Step 6: Transparently develop and evaluate healthcare predictive models for differential performance among populations or exclusion of patients when models are used to mitigate bias. The team evaluated calibration and discrimination to identify differential performance of the model across groups at different levels of predicted risk to help identify where the model increased risk of bias.

Step 7: Utilize Culturally and Linguistically Appropriate Services (CLAS), cultural humility, and trustworthiness strategies to inform intervention design and implementation:Care management outreach staff were trained on how structural racism and other forms of social disadvantage impact patient engagement and ways to address patient concerns about bias and mistreatment that foster trustworthiness.38 Decisions for patient care (e.g., patient outreach) were not dictated by the predictive model alone; rather, final outreach decisions were made by human clinical judgment (i.e., care management staff assess appropriateness for enrollment based on chart review and patient conversations). The team also exercised transparency by creating an electronic health record smart phrase to explain to patients that a model was used to identify them for outreach.

Step 8: Institute inclusive and equitable continuous improvement: The team performed a formal evaluation of bias (see the “Statistical Analysis” section). The continuous monitoring and oversight for model drift over time (i.e., assessed model performance statistics and population demographic changes) was measured and reported to an institution-wide, multi-disciplinary oversight committee to ensure transparency.

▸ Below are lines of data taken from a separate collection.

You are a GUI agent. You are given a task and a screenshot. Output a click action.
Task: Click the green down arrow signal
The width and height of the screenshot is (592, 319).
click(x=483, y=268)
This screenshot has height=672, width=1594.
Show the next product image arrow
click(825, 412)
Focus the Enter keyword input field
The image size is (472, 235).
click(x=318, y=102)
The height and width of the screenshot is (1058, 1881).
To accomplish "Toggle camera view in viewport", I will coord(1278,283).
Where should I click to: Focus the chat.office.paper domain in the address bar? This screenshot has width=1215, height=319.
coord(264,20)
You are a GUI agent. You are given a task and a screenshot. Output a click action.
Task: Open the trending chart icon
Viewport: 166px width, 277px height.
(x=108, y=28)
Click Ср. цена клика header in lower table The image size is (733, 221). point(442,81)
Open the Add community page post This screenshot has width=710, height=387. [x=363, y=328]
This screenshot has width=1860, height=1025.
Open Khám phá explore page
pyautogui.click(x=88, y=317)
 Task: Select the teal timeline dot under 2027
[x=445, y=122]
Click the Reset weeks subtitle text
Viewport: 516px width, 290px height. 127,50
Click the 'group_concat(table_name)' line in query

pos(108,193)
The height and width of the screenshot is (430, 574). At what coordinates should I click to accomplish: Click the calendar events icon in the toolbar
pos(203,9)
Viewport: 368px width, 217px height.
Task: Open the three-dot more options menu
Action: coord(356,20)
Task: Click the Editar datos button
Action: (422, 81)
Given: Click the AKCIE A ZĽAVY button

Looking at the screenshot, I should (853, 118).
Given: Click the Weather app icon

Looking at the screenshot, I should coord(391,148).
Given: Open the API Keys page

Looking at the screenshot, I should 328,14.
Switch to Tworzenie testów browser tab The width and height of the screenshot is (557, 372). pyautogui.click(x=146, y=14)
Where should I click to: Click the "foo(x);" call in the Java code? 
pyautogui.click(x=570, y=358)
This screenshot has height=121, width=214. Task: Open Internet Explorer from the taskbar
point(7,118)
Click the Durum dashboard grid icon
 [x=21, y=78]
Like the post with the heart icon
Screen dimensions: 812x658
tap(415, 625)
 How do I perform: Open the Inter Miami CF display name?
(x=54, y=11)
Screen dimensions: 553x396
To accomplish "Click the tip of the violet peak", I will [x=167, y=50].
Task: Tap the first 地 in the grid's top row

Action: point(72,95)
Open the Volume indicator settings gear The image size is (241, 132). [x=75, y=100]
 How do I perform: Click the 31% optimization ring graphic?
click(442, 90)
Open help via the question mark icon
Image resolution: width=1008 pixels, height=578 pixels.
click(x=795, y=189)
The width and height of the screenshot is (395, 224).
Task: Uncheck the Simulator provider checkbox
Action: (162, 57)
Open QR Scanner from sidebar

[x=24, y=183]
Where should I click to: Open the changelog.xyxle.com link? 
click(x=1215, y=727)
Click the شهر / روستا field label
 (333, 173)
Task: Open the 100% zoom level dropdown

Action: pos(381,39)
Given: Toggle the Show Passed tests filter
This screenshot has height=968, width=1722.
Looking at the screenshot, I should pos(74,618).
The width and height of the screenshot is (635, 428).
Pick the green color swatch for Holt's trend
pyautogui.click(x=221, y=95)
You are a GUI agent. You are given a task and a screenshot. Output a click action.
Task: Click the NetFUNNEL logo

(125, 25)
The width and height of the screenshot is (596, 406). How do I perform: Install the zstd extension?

Step 9: Address underlying structural inequities through advocacy, education, and anchor strategies: The team initiated an education program to teach health system leaders on how to utilize the BE-FAIR framework to mitigate bias in other areas. The team also advocated for more culturally informed approaches to engage populations identified in this project and developed regional workforce and procurement anchor strategies to improve the social determinants of health in under resourced neighborhoods.

Statistical Analysis

As part of Step 8, to institute inclusive and equitable continuous improvement, the team assessed model bias in a retrospective cohort using calibration (i.e., comparing predicted risk to observed outcome rates) and discrimination metrics39,40 across pre-specified patient groups. To evaluate differential calibration intercepts and slopes, the team used logistic regression to model observed events over a 12-month period versus the predicted probability from the model (logit transformed) with inclusion of a group variable (race- ethnicity, HPI, or gender) and their interaction with predicted probability. Significant main effects for the group variable indicate differential calibration intercepts and a significant interaction indicates differential calibration slopes by group. We report log odds ratios, 95% confidence limits, and p-values for these analyses. For discrimination, we estimated the area under the receiver operating characteristic curve (AUROC) and compared 95% confidence limits across groups. We further calculated sensitivity, specificity, positive predictive value, and negative predictive value at a decision threshold of 60, selected a priori based on operational constraints. We used standard confusion matrix metrics instead of any single derived fairness metric because they can be directly evaluated for fairness or can be converted to other fairness metrics. Although our model predicted the combined outcome of hospitalization or ER visit, we also evaluated these two outcomes separately. Encounters with missing values for risk scores, gender, race-ethnicity, or HPI were dropped (N = 31,470, 21.6%) after analysis showed no substantive differences between those with or without missing values. All statistical analyses were conducted using R Statistical Computing Software Version 4.2.1.